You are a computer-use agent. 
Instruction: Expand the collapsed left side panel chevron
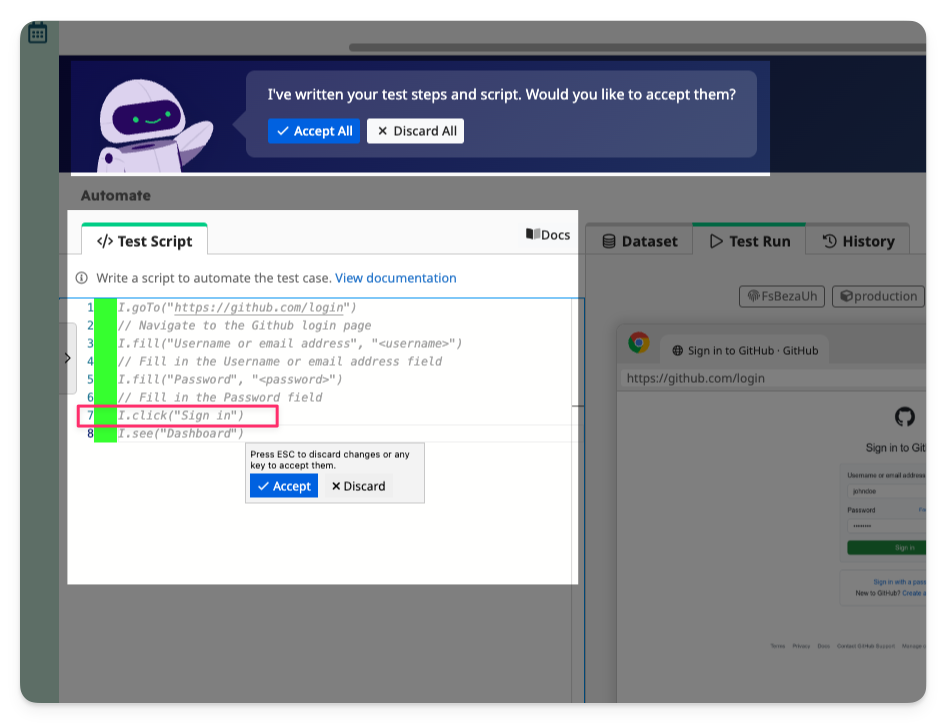pos(67,358)
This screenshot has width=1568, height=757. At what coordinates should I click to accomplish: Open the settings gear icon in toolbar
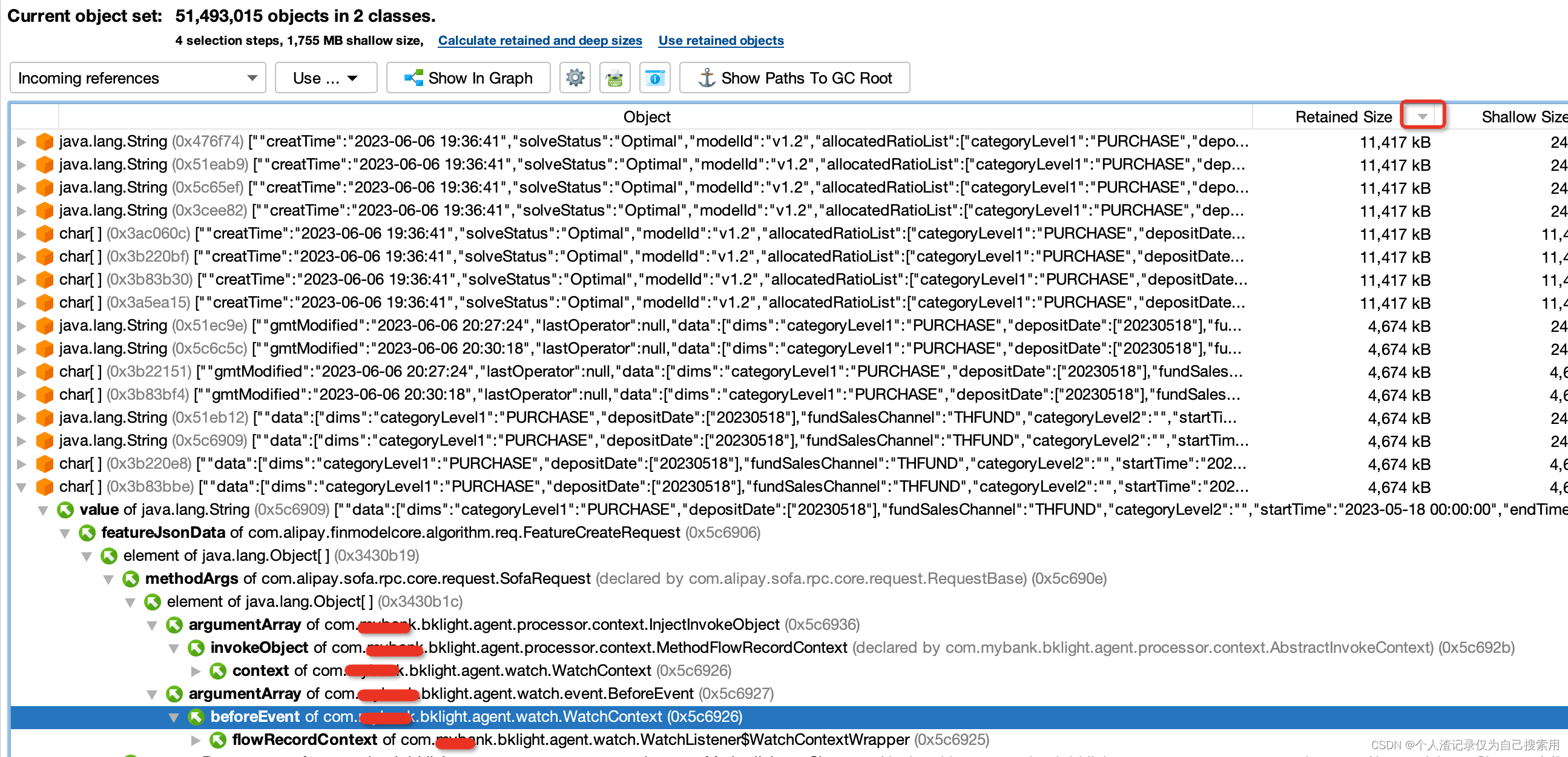pyautogui.click(x=575, y=78)
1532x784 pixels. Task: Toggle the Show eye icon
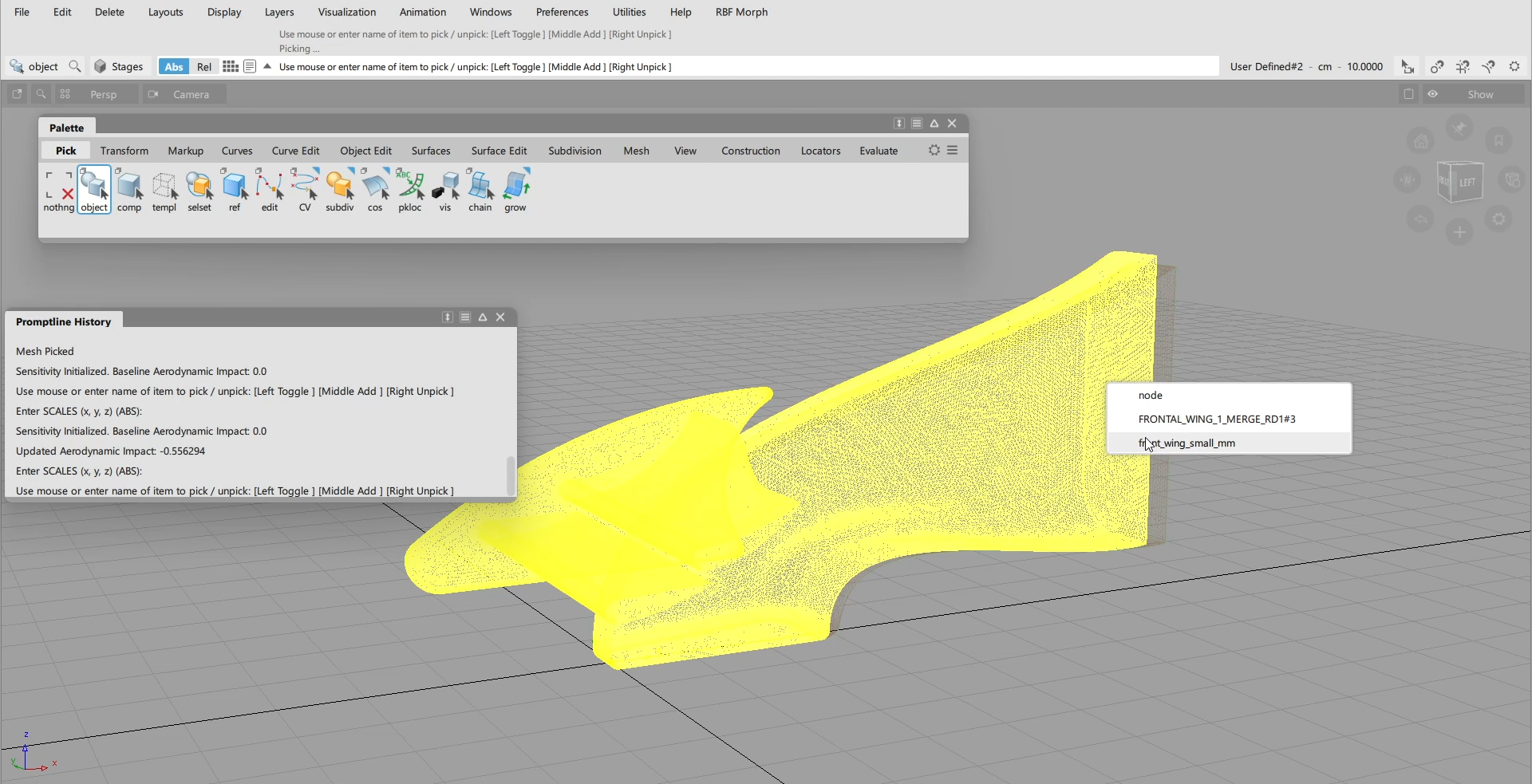pos(1433,94)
----------------
◆ **WRITTEN TASK**
Rewrite all of the records above with every "icon" changed to "button" and nothing else altered. Leave the pictures out.

◆ **ANSWER TO THE TASK**
You are a computer-use agent. 
Instruction: Expand the collapsed left side panel chevron
pos(67,358)
This screenshot has width=1568, height=757. At what coordinates should I click to accomplish: Open the settings gear button in toolbar
pyautogui.click(x=575, y=78)
1532x784 pixels. Task: Toggle the Show eye button
pos(1433,94)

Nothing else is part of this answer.